I would love to get better at writing without deadline pressure.

DG: A great MG story, like a great taco, has a satisfying combination of different flavors and components. What do you think are the essential ingredients to a delicious MG read?

JT: Ha! Well, I love characters who are brave in unexpected ways. I love a voice I can hear in my head. I love relationships that are strong even though they are difficult. And I love a setting that leaves me with a sense of place, like I’ve been there for a visit.

DG: If you were going to give an aspiring MG writer a list of must-read MG novels they should read, what would be on the list?

JT: This kind of question is always so tough because I am certain to leave something essential out, so I’ll just list the first three (of many) to come to mind: Esperanza Rising by Pam Muñoz Ryan, The Hundred Dresses by Eleanor Estes, and Roller Girl by Victoria Jamieson.

DG: Books aren't really "about" their plot; the plot is kind of just a device the author uses to share the truth they want to talk about. What would you say the story of STEF SOTO is really "about?"

JT: I love this question. I ask it every time I sit down to write something new, whether it’s a news article or a novel: What is this story really about? What makes it more than a list of facts or a collection of scenes? I think STEF SOTO is about identity. In some ways, I think it’s about community too, in that being part of a community – whether a school community, or a family, or a group of food truck operators – means supporting one another and speaking up even when it’s uncomfortable.

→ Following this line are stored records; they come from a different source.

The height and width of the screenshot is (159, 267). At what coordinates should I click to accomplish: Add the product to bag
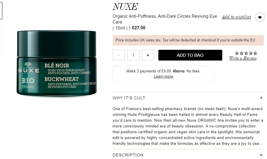pos(190,55)
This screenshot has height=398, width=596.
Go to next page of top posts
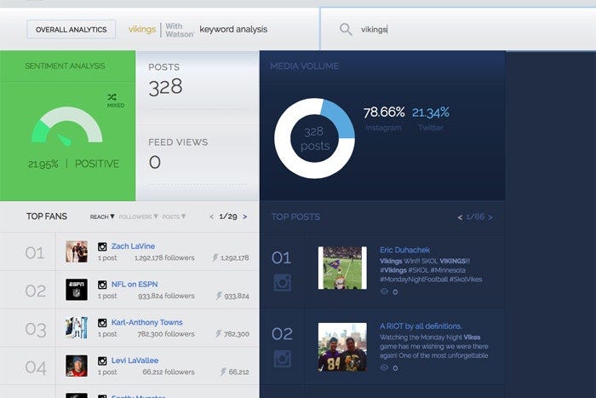(490, 217)
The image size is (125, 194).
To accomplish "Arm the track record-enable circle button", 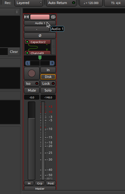I will pyautogui.click(x=32, y=73).
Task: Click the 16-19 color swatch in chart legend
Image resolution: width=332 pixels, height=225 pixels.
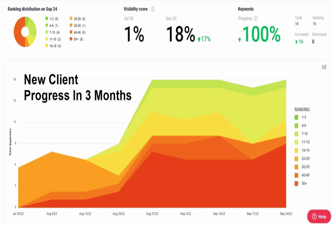Action: pos(296,150)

DG: What's coming up next for you? Any more awesome books in the pipeline?

JT: I am working on a picture book and revising another middle grade novel. This one is set at a county fair, and the main characters are a rising ranchera star and the daughter of the petting zoo owner. It’s fun!

DG: Last question. I'm assuming that you, like myself, are a real-life lover of taco truck cuisine. What is your go-to taco truck order? 

JT: YES, definitely. My favorite truck is Tacos Manzanillo in Downtown Stockton – I used to go there at least once a week. I’ll take carne asada tacos with lots of cilantro, pico de gallo and a lime wedge.

DG: Thanks, Jennifer!


  1. Great interview! Loved Stefanie Soto!

  2. My library displayed this book, and I grabbed it! As a Latina, I was excited to see a book with this perspective. Loved Stef and her whole familia!